Collect is the acquisition window, for running samples on the cytometer. It is clear and intuitive with a Control Panel for naming samples (always in 96 well plate format, but don’t let that confuse you!), setting stopping gates, sample fluidics rates, etc. You can create plots (only 3 plot options) on the workspace on this page, and rename parameters as you wish. Data from all 6 parameters (FSC, SSC, 4x fluorescence) are saved with every sample, and with over 16 million digital channels per parameter there is a huge dynamic range which allows for fixed voltages. Not having to worry about setting voltages tends to be a very welcome feature for new users or those prone to AA (Acquisition Anxiety)! Event rates are up to 10,000 per second with a max of 1,000,000 per sample, which is plenty for most applications. If not, you can usually play with the threshold and storage gates to work around it. Regions and gates can be created easily on any plot with associated stats listed on the lower end of the page.


The Analyze window lets you create analysis plots (including overlay) to interpret your data one at a time, which is clear and easy to do. You can print the plot, save as image, or drag and drop (as .png or .eps) to other programs such as PowerPoint or PhotoShop, where you can further edit. The Batch Analysis window is probably a little more user-friendly and faster than Analyze. Simply click the plots you want to present/analyse, then the samples you wish to look at (or just select all), at which point they all appear below, and are ready to be exported if you so wish (to PowerPoint or Excel). The plots are maybe not as pretty as through other programs but should suffice for publication. The Statistics window lets you pick and choose which stats, for which populations, you’d like to visualise; and again it is very handy and straightforward. Strangely the median statistics aren’t automatically shown for any stats window- you have to select from the Display dropdown menu.


Each experiment (with all associated gates, stats, analysis etc.) is saved as one file. You will be prompted to name and assign to folder once you run the first sample. At this point, you should name it something particular to the experiment (e.g. 2015_06_21_CellCycle) rather than specific to the sample (e.g. 10µg_drug_A). If you wish to analyse the data on other software, be sure to export it. And maybe a little confusingly, if you want to analyse it on FlowJo (or some other analysis software), be sure to select “Export ALL Samples to Third Party…”.

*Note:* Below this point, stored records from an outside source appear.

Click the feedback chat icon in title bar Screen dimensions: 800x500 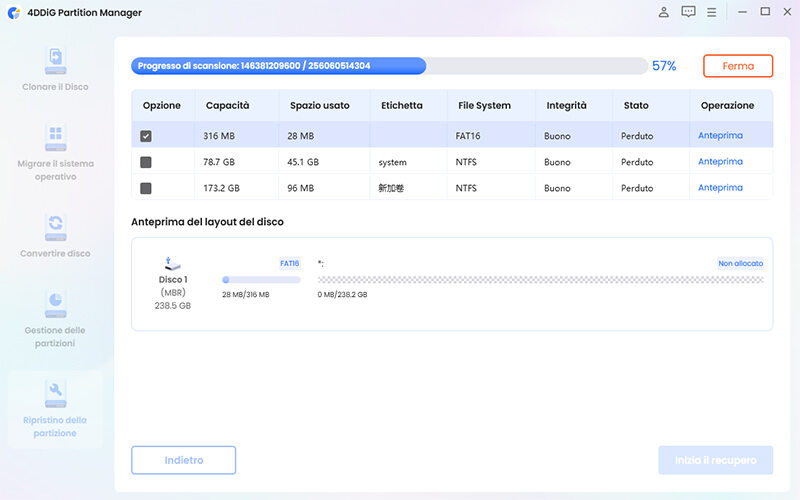(688, 12)

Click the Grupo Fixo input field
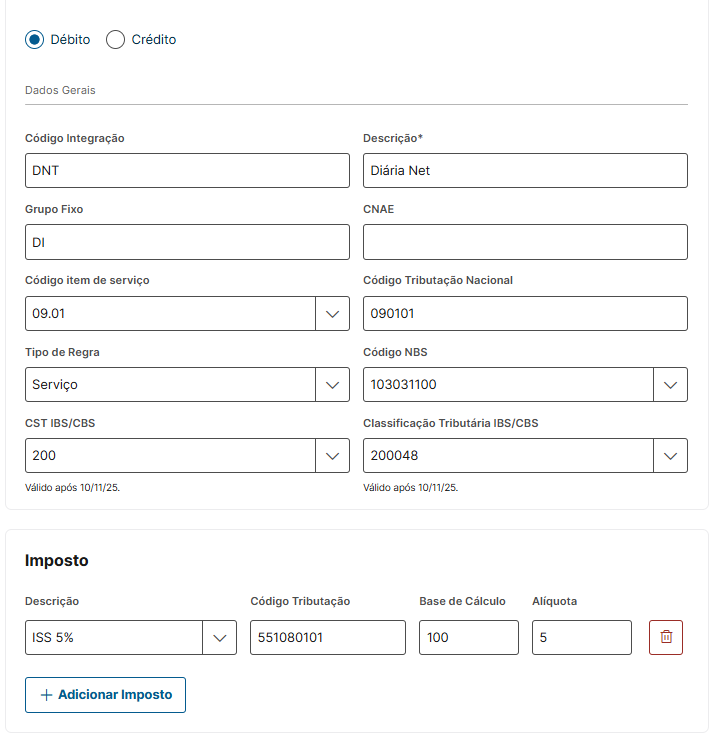[x=187, y=242]
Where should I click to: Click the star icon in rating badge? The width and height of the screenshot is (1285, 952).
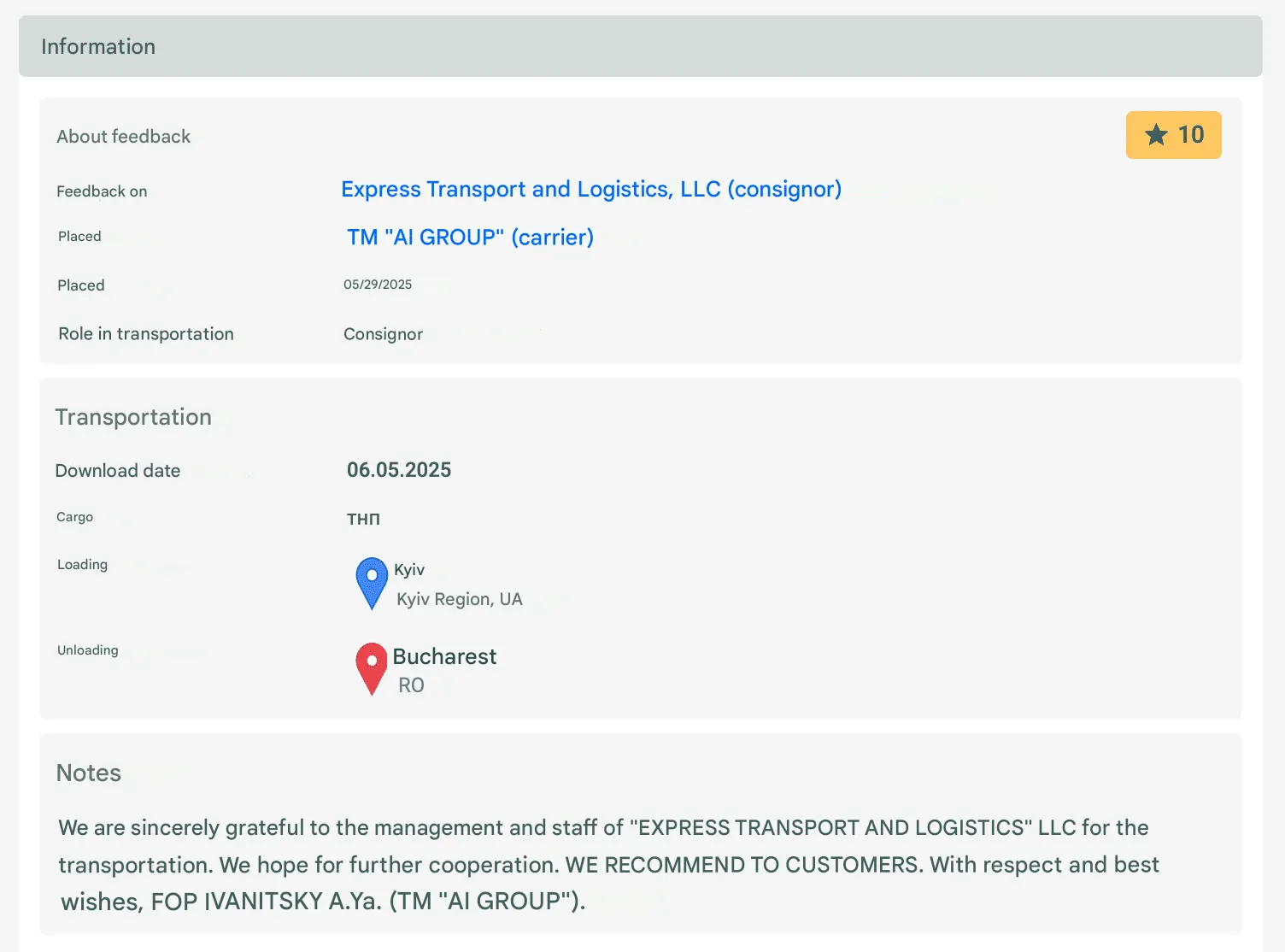1156,135
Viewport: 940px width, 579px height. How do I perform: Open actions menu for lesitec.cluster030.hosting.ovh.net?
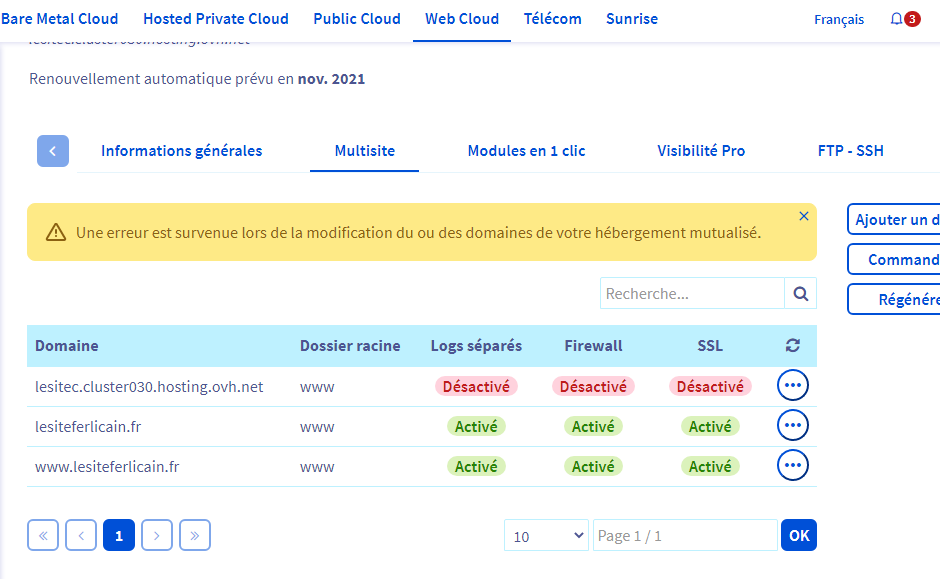(793, 386)
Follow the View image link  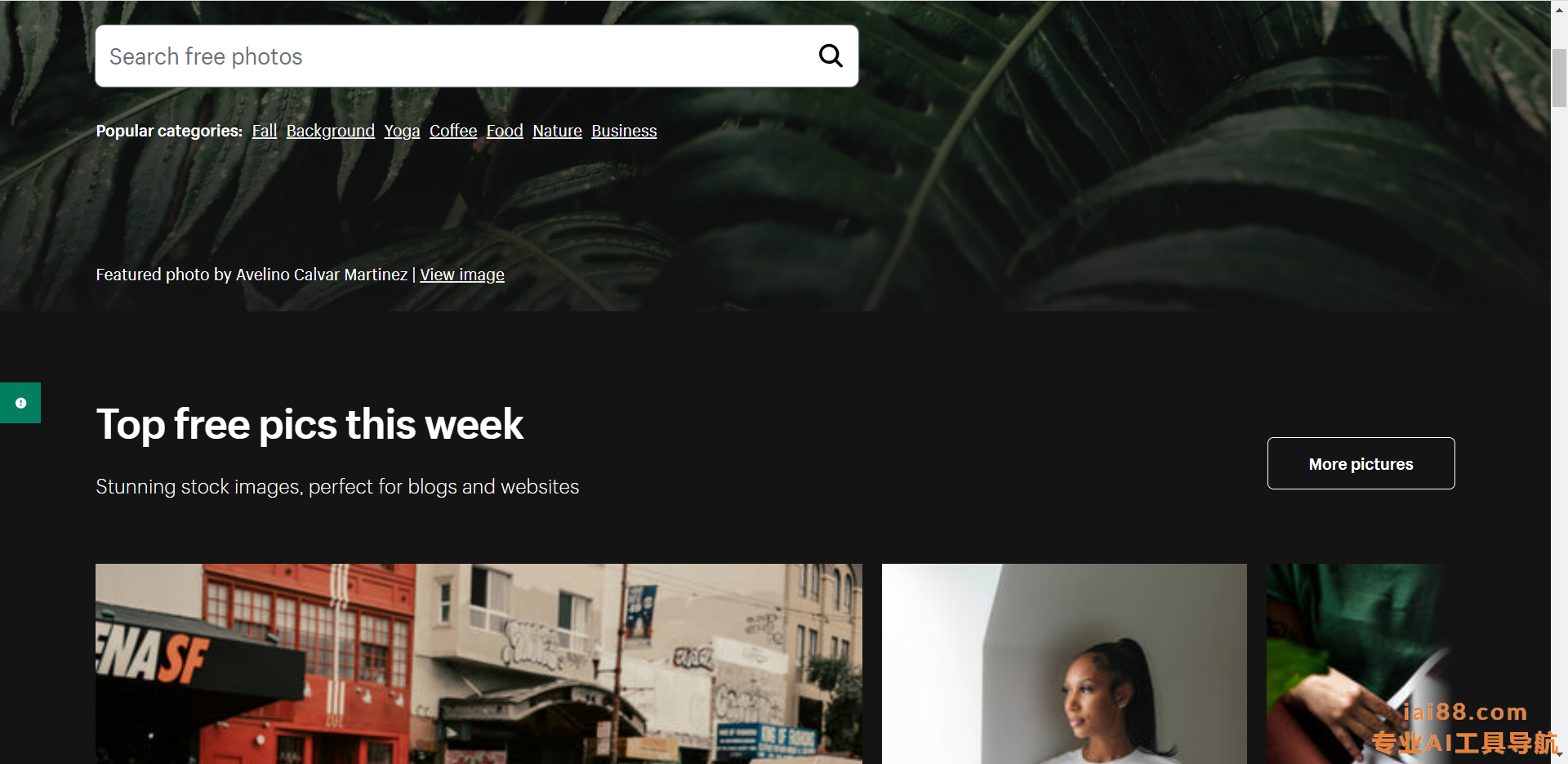click(x=462, y=275)
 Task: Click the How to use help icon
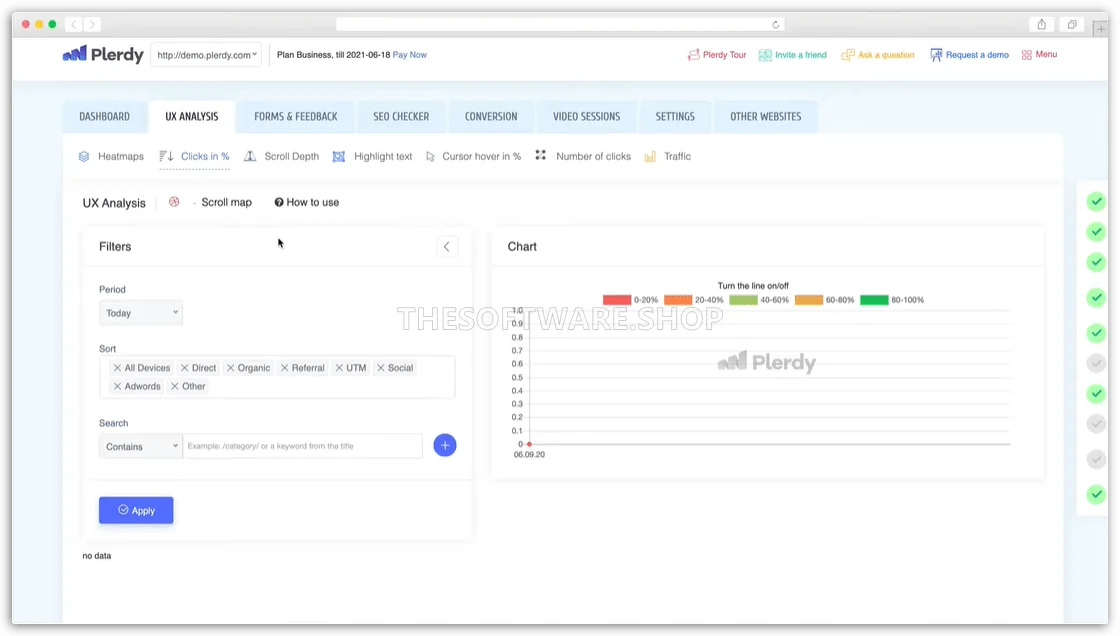click(279, 202)
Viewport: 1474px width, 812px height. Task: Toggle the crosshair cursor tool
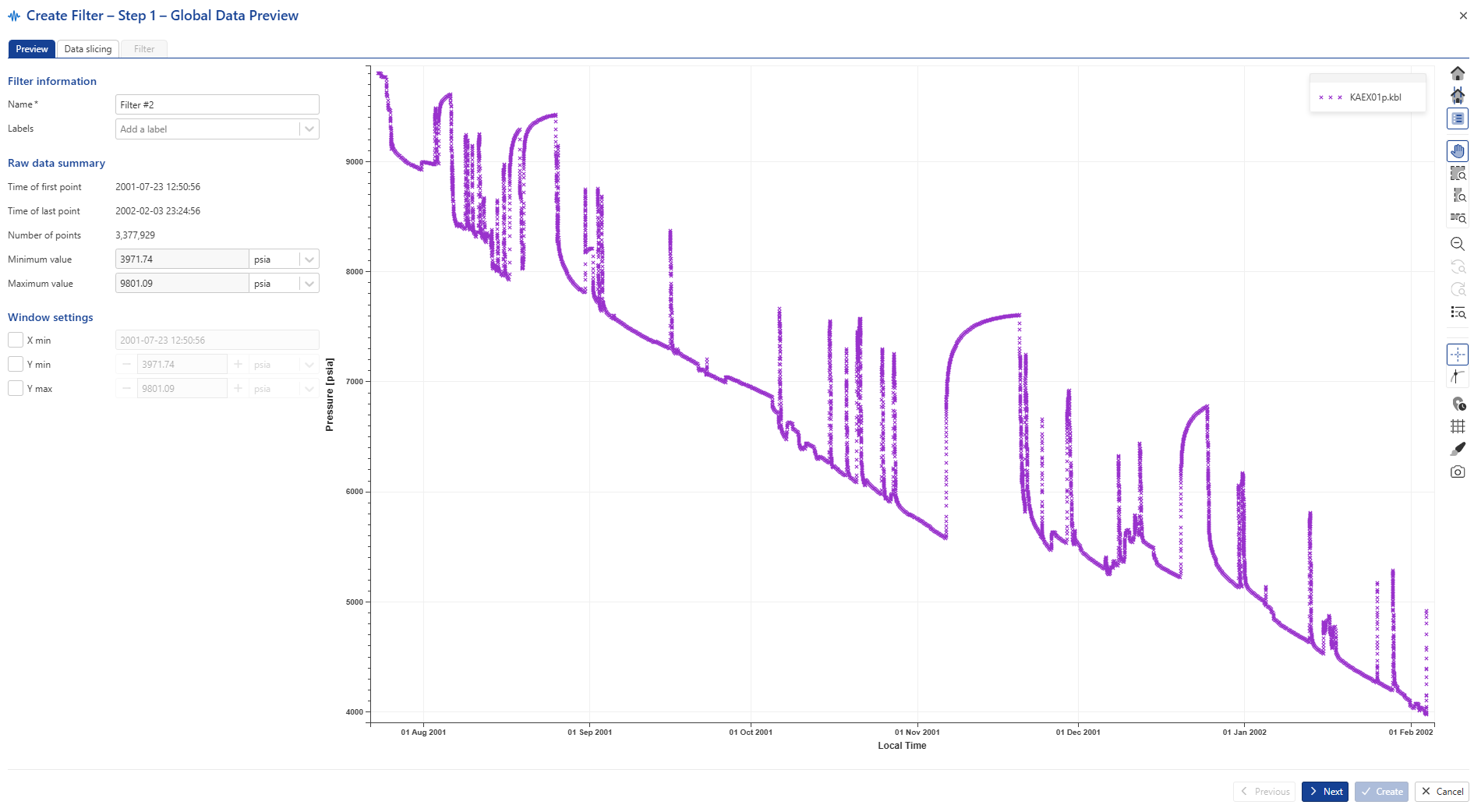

Overall the Accuri C6 software (and cytometer) is very user-friendly and intuitive; though not as sophisticated as others (and not supposed to be). However what it lacks in sophistication, it more than makes up for in ease of use and its price point is amongst the lowest of all cytometers out there. It would probably suffice for most labs that are in the 1 to 3 color world and would like an uncomplicated instrument. For me the Color Compensation window is clunky and harks back to days of having to set it manually. So if using more than one color, I’d suggest either compensating offline post-acquisition or creating a dedicated template for it.

For most users with relatively uncomplicated experiments (cytometry-speaking anyway), this will most likely do the job for you. And be a stress-free, dare I say pleasant, experience- though, we can’t guarantee your results will leave you happy!